**** TEXT ****
He also suggested that it may have been open to the bank to seek directions or a declaration from a court based on clause 5.7 of the depository agreement. A declaration is a discretionary power of a court to grant a declaration as to rights of parties or the existence of facts. Clause 5.7 provided that in the event of any dispute between, or conflicting claims by, any person or persons with respect to the depository cash, or if the depository was uncertain as to its duties or rights thereunder, the depository would be entitled to apply to a court of law to determine the rights of such persons. It would meanwhile be at the depositary's option to refuse to comply with any and all claims, demands or instructions with respect to such depository cash or any obligations thereunder so long as such dispute or conflict continued.
**** EXTRACTED RECORDS ****
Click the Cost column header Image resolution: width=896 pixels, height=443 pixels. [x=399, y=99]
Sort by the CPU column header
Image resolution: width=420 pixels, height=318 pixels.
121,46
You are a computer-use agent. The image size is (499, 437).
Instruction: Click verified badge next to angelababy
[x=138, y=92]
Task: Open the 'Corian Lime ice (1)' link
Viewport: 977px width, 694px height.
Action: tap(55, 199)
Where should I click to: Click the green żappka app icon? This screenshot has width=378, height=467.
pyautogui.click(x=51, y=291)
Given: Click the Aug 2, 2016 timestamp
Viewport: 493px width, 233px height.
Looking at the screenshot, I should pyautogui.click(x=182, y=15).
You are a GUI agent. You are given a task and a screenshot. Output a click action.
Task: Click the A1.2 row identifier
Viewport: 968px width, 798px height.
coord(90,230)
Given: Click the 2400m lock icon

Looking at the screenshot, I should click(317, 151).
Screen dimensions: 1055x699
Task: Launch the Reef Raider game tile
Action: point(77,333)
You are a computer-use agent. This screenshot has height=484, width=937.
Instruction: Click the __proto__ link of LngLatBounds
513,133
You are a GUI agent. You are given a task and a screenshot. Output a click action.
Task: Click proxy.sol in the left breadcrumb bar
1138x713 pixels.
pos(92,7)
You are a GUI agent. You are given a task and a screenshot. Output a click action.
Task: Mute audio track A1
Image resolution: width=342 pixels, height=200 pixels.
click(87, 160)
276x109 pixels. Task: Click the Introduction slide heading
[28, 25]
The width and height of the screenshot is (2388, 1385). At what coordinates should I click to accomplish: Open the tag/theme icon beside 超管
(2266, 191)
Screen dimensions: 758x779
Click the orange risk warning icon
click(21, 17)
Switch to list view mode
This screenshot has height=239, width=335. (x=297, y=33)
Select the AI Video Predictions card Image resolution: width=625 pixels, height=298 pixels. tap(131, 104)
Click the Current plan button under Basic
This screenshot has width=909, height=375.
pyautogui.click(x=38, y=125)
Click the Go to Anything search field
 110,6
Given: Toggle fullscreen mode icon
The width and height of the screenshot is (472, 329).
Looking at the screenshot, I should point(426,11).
****
— PARTS OF THE EXERCISE —
**1.** Transcribe the rows exactly, starting at the line that contains "The width and height of the screenshot is (2388, 1385)." and ending at the line that contains "This screenshot has height=239, width=335.".
**2.** Pick up the passage on the bank's depository agreement after its last sentence and continue it.

— ANSWERS PER TASK —
**1.**
The width and height of the screenshot is (2388, 1385). At what coordinates should I click to accomplish: Open the tag/theme icon beside 超管
(2266, 191)
Screen dimensions: 758x779
Click the orange risk warning icon
click(21, 17)
Switch to list view mode
This screenshot has height=239, width=335. (x=297, y=33)

**2.**
Tipping off

Section 333D of POCA has been amended by the Criminal Finances Act 2017 so that under s 333D [A](1) the "tipping-off" offence under s 333A of POCA is disapplied when an application to extend the moratorium period is made. It provides that where such an application is made under s 336A, a person does not commit an offence if the disclosure is made to a customer or client of the person; the customer or client appears to the person making the disclosure to have an interest in the relevant property; and the disclosure contains only such information as is necessary for the purposes of notifying the customer or client that the application under s 336A has been made.

Once in receipt of notice of an application to extend the moratorium period, a firm will be able to inform its customer of the existence of the application to extend the moratorium period without committing the tipping-off offence. It is, however, a limited disapplication and the firm will be unable to disclose the content of the SAR to the client, or even the basis for its suspicion.

Further information on compliance matters can be found here.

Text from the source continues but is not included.